Composition Scheme comes as a relief for small businessmen as it reduces their compliance burden. Most small businesses do not have the necessary manpower or resources to keep adequate track of their tax filings. For this, reason the government decided to introduce ‘Composition Scheme’ to make it easier for Small Businessmen to comply with G.S.T.
What is Composition Scheme?
Composition Scheme under GST is the simple tax payment and return filing mechanism for small businessmen dealing in Goods. Small Businesses need not to be burdened with compliances under GST and can pay a small percentage of tax on turnover is the turnover is below threshold limit.Small Businesses with annual turnover up to Rs 1.50 Crore can opt for this scheme. The threshold limit of turnover is 1Cr p.a. if the supplier is registered in Arunachal Pradesh, Assam, Manipur, Meghalaya, Mizoram, Nagaland, Sikkim, Tripura, and Himachal Pradesh.
10 Important Guidelines for Composition Scheme:
- Following persons are not eligible for composition scheme:
- A casual Taxable Person or a non resident taxable person
- Supplier whose aggregate turnover in the preceding financial year crossed Rs 1.50 Cr
- Supplier who has purchased any goods or services from unregistered supplier unless he has paid GST on such goods and services on reverse charge mechanism
- Person engaged in supply of services other than Restaurant services
- Deals in Exempt/Non taxable goods;
- Person making any inter-State outward supplies of goods
- Dealer supplying goods through ecommerce operators
- He is not a manufacturer of such goods as may be notified by the Government on the recommendations of the Council
- Ice cream & other edible ice whether or not containing cocoa
- Pan Masala
- Tobacco and manufactured tobacco substitutes
- Composition scheme would be applicable for all business verticals/ registrations, which are separately held by the person with same PAN. Limit of 75/50 lacs to be seen PAN wise.The rate of tax to be levied under composition scheme is
|Category of person||Rate of Tax|
|Manufacturers, other than manufacturers of such goods as may be notified by the Government (CGST+SGST)||1%|
|Suppliers making supplies referred to in clause (b) of paragraph 6 of Schedule II (Restaurant/Food/Drinks etc)(CGST+SGST)||5%|
|Any other supplier eligible for composition levy under section 10 and these rules (CGST+SGST)||1%|
2.The permission shall stand withdrawn from the day on which Composition dealer aggregate turnover during a financial year exceeds 1.5 Cr.
3.Composition Dealer shall not collect any taxfrom the recipient on supplies made by him.
4.Composition Dealer shall not be entitled to any credit of input tax.
5.There is no restriction on purchasing goods from interstate suppliers
6.A person opting for composition scheme will have to pay taxes on quarterly basis before 18th of the month succeeding the quarter during which the supplies were made.

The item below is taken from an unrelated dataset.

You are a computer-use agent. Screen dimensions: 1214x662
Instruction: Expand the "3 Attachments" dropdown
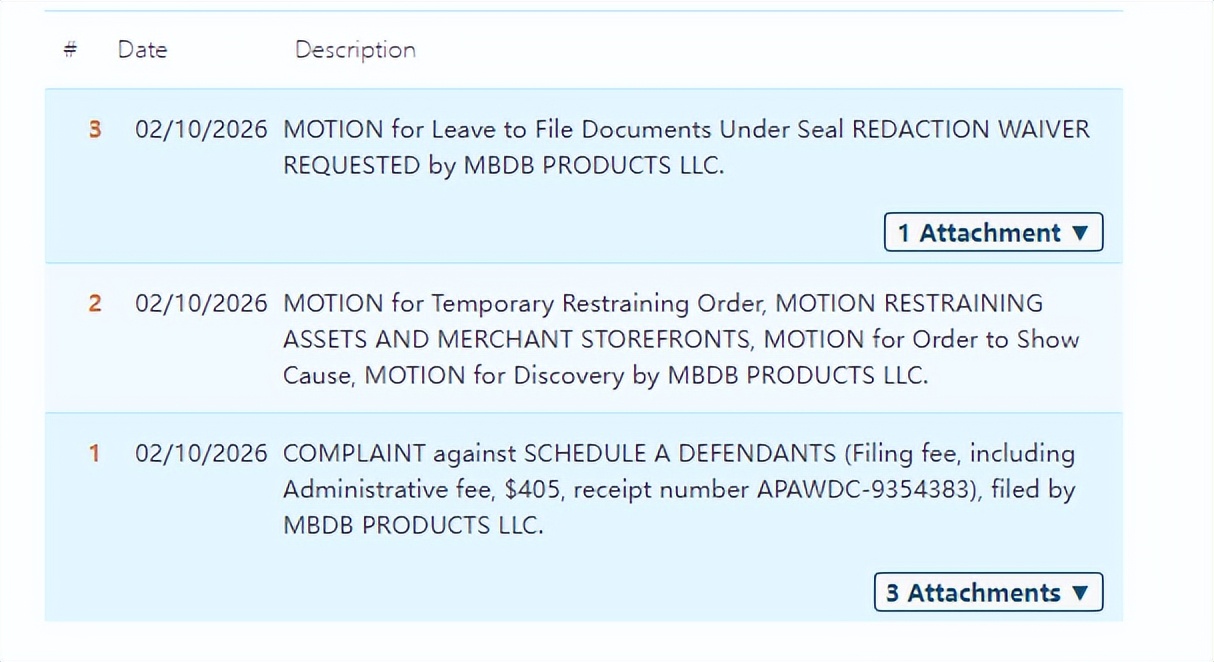988,593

7.Composition dealer has to file return in Form GSTR- 4 on quarterly basis.
8.Composition dealer cannot issue tax invoice, he shall issue bill of supply for supplies.
9.Composition Dealer shall mention the words “composition taxable person, not eligible to collect tax on supplies” at the top of the bill of supply issued by him;.
10.Composition Dealer shall mention the words “composition taxable person” on every notice or signboard displayed at a prominent place at his principal place of business and at every additional place or places of business.
How to File Composition Scheme?
To Opt-in for Composition Scheme a taxpayer has to file form GST CMP-01 or GST CMP-02 with the government. This can be done by logging into the GST portal. Any dealer wishing to opt-in must provide this information at the beginning of the financial year.
(Form for Composition Scheme)
What are the Advantages of Composition Scheme?
1. Ease of Compliance: Lesser need to maintain records of books of return and invoices.
2. Lesser Tax Liability: The tax rates for businesses under the Composition Scheme are much lower.
3. Higher Liquidity: For a businessman under Composition Scheme, output liability is nominal and there
is no need to consider return filing by a supplier. Hence, there is greater availability of free cash.
4. Local Advantage: A business under Composition Scheme competes with larger entities since its profit margin is higher because of lower tax liability. The advantage conferred on intrastate trade allows such a business to maintain an advantage in local supply.
What are the Disadvantages of Composition Scheme?
1. Limited range of Operations: A business under Composition Scheme is not allowed to carry out inter-state transactions. It also cannot offer import export of services.
2. No Input Tax Credit: For a business under Composition Scheme which deals with other businesses that are not under Composition Scheme there are some issues that need to be kept in mind. For example a buyer registered as a normal taxpayer will not get any credit on tax paid when buying from a person registered under Composition Scheme.
3. No Tax Collection: A taxpayer under Composition Scheme is not allowed to raise tax from a buyer as he is not allowed to raise a tax invoice.
Thus, Composition Scheme can be considered as advantageous for a small taxpayer operating in a fixed location. However, in case one wants to expand business and begin inter-state trading, Composition Tax becomes somewhat limiting.